### FRAGMENT
De conjectuurindex is met 8 punten verbeterd ten opzichte van het eerste kwartaal. Met name melkveehouders waren meer tevreden over de bedrijfssituatie in de afgelopen 12 maanden. Vooral de betere prijsvorming was debet aan deze positievere beoordeling. Ook de glastuinders keken positiever terug dan een kwartaal eerder. Zowel opbrengstprijzen als de productie werden beter beoordeeld. Wel remden de toegenomen kosten de verdere stijging van deze index. Bij de akkerbouwers en pluimveehouders was de toename beperkt en bij de varkenshouderij daalde de index, met name vanwege gestegen kosten. Ondanks deze recente mutaties hebben alleen de glastuinbouw en opengrondstuinbouw een positieve conjunctuurindex. Ondanks de positieve aanpassing van 20 indexpunten bij de melkveehouderij bleef de index daar nog net onder nul.
Beoordeling huidige situatie
De land- en tuinbouwstemmingsindex, die het gevoel van ondernemers over de huidige situatie op het bedrijf weerspiegelt, steeg met een half punt, wat kan worden opgevat als een stabilisatie. Qua stemming springen beide tuinbouwsectoren er weer uit. Ondanks een daling in de glastuinbouw en een stabilisatie in de opengrondstuinbouw bleef de stemming daar met een index van meer dan 30 punten goed. Bij andere sectoren ligt de stemmingsindex rond het gemiddelde van de totale land- en tuinbouw. Ook deze keer verschillen de ontwikkelingen per sector. Zo daalde de stemming onder varkenshouders en pluimveehouders sterk, maar waren akkerbouwers juist meer tevreden dan een kwartaal eerder. Bij melkveehouders nam de stemming beperkt af.

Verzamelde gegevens

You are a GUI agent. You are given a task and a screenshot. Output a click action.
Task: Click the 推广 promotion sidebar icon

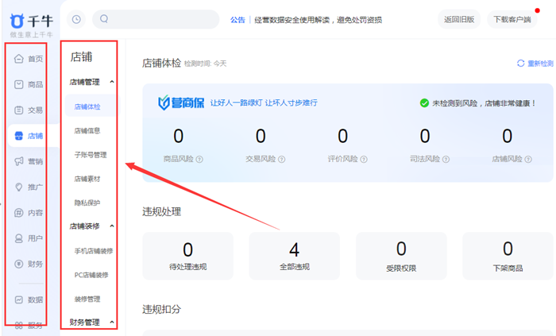pos(19,187)
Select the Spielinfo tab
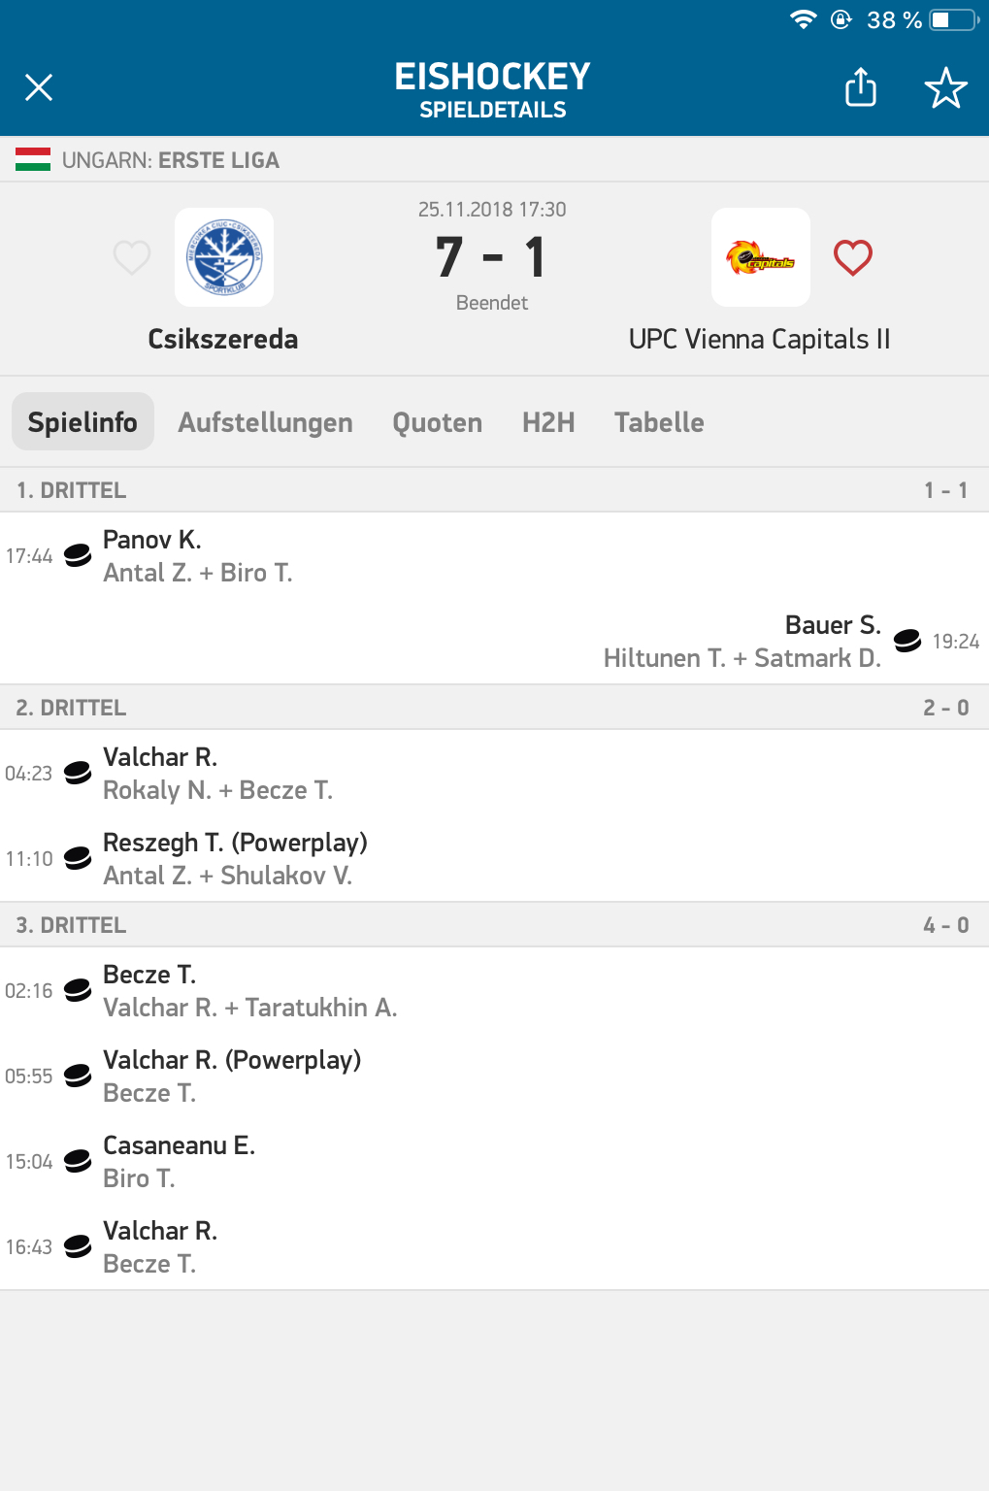 pyautogui.click(x=82, y=422)
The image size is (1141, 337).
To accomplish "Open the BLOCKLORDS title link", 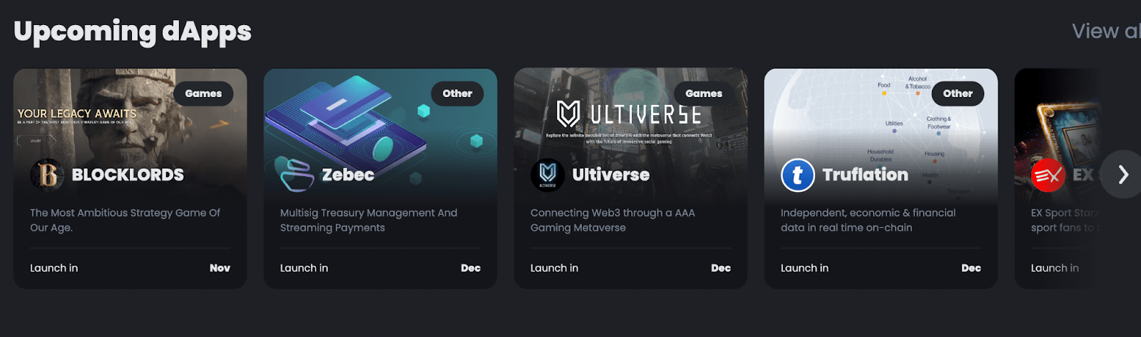I will point(128,175).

### TE VOLGEN INSTRUCTIES
Pak het fragment over de stemming onder land- en tuinbouwondernemers op waar het stopt, en schrijf het verder. De gegevens heb je hier niet nodig.

### RESULTAAT OPDRACHT
De opwaartse lijn van de laatste vier metingen, wanneer boeren en telers werd gevraagd vooruit te kijken naar de komende 12 maanden voor hun bedrijfssituatie, is in het tweede kwartaal van 2021 onderbroken. De index daalde ruim 3 punten. De pessimisten blijven daarom in de meerderheid. De index staat op -5 punten. De conjunctuurindex (vooruitkijkend) daalde vooral onder varkenshouders. Deze boeren verwachten lagere opbrengstprijzen en een lagere productie. Ook melkveehouders en glastuinders denken dat er lagere opbrengstprijzen in het verschiet liggen. Gestegen kosten spelen ook een rol en mogelijk de onzekerheid over het verloop van de coronapandemie. Grote delen van de wereld blijven onder invloed van lockdowns.
Toekomst middellange termijn
Als naar de middellange termijn van het bedrijf wordt gevraagd (2 tot 3 jaar verder), zijn boeren en telers in het tweede kwartaal van 2021 ook wat minder enthousiast geworden. De index daalde met ruim 3 punten. Net als voor de korte termijn denken de varkenshouders ook hier dat zij op de wat langere termijn te maken krijgen met zwaardere bedrijfsomstandigheden. De index daalde met 26 punten en hierdoor is de index onder het nulpunt gedaald.
Meer ondernemers zijn dus pessimistisch. Ook in alle andere getoonde sectoren daalde de index in deze meting. De kleinste daling van de index (-1 punt) was voor rekening van de pluimveehouderijsector. Pluimveehouders zijn momenteel ook het positiefst voor de middellange termijn met een index van 9 punten. Andere sector-indexen liggen dichter bij het nulpunt. De melkveehouders zijn met een daling van bijna 9 punten hier precies op uitgekomen in het tweede kwartaal. Dat betekent dat optimisten en pessimisten hier elkaar in evenwicht houden.